> [WORK TO BE COMPLETED]:
Include in the reply only the lines from the start of the data below through the line containing "Viewport: 900px width, 842px height.", reproduced exactly and with no pictures.

Stored records
-*-*-

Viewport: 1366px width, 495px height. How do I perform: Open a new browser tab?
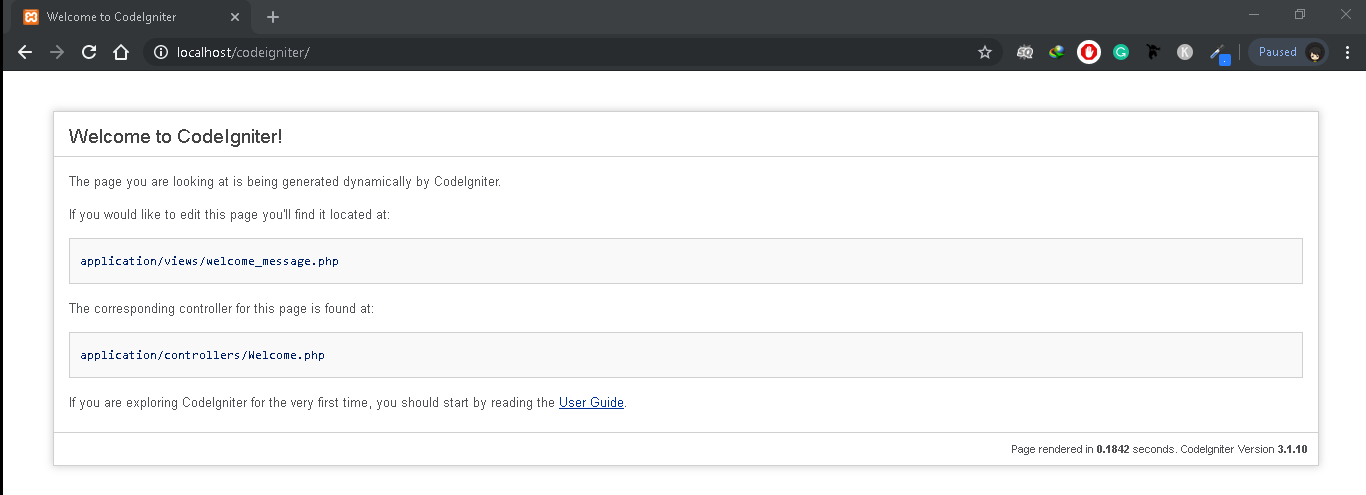point(273,17)
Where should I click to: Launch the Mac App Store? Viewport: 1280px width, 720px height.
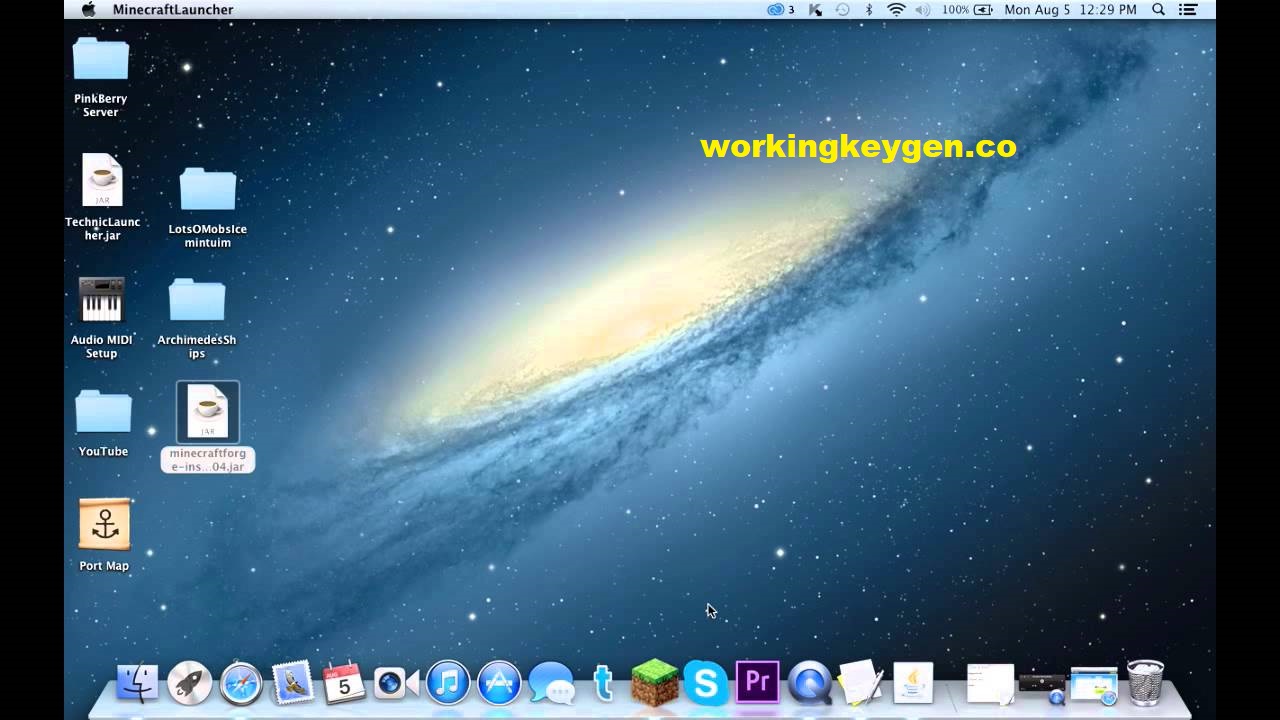(499, 685)
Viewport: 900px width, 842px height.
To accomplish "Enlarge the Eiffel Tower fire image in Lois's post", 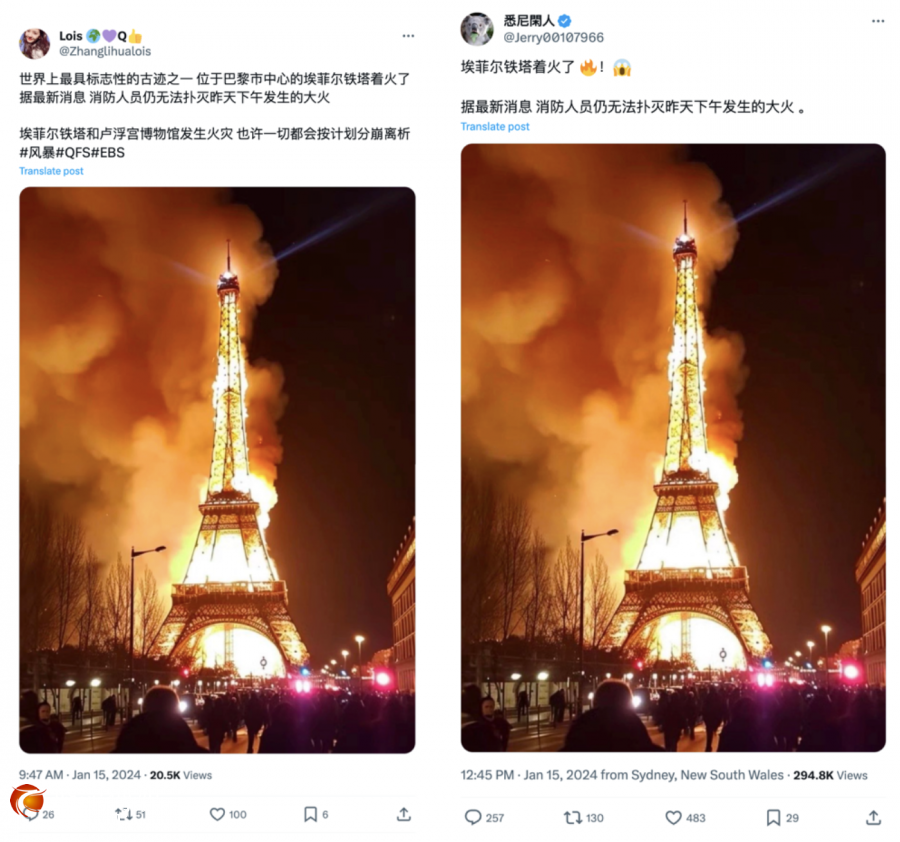I will point(217,469).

-*-*-

> [SOLUTION TO THIS PROBLEM]:
Viewport: 1366px width, 495px height. How do I perform: Open a new browser tab?
point(273,17)
Where should I click to: Launch the Mac App Store? Viewport: 1280px width, 720px height.
(499, 685)
Viewport: 900px width, 842px height.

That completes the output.